:: The data ::
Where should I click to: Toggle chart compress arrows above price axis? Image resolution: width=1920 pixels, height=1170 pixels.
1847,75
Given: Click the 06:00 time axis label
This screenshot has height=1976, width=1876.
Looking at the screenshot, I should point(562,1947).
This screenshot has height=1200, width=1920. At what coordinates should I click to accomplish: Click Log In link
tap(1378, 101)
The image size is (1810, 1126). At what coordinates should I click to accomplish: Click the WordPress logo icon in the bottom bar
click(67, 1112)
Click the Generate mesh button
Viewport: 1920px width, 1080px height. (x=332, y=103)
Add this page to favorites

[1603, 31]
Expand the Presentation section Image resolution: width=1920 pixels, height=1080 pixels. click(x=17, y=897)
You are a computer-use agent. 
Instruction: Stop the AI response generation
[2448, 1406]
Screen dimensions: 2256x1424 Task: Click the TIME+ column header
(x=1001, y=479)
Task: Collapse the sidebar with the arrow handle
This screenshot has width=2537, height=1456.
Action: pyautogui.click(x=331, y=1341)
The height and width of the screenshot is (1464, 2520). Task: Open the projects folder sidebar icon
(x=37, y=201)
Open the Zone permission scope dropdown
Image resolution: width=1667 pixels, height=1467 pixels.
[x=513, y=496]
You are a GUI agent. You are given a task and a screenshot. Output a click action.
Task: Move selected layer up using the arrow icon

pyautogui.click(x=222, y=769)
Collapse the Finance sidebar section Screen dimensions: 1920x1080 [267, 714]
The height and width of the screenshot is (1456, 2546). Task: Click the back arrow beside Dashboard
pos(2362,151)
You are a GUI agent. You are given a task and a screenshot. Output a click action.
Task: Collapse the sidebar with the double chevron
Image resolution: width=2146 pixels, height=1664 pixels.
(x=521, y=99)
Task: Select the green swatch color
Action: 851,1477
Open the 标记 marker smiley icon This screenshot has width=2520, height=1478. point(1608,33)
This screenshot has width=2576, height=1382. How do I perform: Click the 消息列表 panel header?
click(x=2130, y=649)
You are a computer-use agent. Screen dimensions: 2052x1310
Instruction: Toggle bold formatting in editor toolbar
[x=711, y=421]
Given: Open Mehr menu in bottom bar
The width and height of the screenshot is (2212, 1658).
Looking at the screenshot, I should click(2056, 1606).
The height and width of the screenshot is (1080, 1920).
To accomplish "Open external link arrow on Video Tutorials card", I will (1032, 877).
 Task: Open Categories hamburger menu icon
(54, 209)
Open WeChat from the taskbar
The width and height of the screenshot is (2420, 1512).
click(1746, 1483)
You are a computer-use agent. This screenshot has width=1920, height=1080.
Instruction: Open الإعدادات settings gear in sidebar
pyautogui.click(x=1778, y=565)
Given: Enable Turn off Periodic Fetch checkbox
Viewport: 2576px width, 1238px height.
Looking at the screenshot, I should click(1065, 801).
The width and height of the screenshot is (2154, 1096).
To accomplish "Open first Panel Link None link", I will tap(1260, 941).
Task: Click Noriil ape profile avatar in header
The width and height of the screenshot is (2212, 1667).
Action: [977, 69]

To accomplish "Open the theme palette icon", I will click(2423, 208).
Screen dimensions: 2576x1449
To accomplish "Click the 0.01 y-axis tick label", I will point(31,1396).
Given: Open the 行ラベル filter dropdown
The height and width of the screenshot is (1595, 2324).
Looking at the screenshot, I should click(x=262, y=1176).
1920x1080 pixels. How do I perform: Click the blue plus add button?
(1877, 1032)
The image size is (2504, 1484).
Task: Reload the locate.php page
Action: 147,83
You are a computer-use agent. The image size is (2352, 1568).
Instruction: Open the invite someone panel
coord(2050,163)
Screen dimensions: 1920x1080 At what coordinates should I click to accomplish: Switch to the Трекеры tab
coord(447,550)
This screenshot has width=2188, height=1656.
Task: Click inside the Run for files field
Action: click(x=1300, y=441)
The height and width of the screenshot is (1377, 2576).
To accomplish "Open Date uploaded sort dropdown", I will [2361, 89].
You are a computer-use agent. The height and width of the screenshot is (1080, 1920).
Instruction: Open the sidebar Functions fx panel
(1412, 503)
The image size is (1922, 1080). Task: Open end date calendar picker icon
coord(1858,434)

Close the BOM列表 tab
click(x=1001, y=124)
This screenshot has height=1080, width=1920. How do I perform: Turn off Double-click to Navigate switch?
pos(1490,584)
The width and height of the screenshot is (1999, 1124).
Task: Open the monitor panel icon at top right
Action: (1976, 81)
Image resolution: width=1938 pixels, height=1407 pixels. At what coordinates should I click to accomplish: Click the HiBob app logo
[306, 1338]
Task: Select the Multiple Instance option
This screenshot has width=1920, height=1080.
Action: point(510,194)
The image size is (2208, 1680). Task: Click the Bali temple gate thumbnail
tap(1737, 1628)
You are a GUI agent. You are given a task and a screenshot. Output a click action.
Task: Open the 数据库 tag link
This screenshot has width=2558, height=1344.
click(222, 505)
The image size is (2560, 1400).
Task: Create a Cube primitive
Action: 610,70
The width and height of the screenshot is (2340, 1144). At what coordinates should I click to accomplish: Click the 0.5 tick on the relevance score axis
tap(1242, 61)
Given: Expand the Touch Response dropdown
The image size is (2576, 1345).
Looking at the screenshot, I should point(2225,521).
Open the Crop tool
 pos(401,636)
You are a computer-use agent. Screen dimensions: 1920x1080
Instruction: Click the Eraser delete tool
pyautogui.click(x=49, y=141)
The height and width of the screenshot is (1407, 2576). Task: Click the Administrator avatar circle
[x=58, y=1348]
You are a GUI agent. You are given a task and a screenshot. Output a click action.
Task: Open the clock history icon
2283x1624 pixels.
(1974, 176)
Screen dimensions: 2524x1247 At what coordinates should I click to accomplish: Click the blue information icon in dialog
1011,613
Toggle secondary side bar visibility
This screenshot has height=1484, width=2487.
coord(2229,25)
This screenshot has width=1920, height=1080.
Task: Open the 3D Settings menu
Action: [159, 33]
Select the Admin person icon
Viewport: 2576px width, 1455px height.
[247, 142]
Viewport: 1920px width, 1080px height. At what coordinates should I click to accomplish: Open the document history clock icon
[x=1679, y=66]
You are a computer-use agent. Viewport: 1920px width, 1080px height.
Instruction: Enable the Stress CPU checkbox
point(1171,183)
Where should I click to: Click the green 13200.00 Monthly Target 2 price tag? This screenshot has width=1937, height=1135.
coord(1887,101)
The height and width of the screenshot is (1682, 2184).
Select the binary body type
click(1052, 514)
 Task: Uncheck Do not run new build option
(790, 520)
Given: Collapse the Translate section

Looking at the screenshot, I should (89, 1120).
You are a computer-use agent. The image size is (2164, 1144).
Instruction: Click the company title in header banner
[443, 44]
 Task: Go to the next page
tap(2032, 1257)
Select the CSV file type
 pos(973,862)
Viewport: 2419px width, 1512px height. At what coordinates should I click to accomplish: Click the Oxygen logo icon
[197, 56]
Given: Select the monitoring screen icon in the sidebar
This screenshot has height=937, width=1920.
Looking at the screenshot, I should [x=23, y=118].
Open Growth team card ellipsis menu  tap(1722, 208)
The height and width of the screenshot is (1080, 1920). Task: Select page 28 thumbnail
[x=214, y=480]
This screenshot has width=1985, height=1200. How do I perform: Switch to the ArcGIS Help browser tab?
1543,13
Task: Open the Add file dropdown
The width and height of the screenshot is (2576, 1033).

:: Your task ::
In the listing above, locate each line with "label" and copy it.

:: Answer space ::
Given: Click the 06:00 time axis label
To accomplish "Click the 0.01 y-axis tick label", I will point(31,1396).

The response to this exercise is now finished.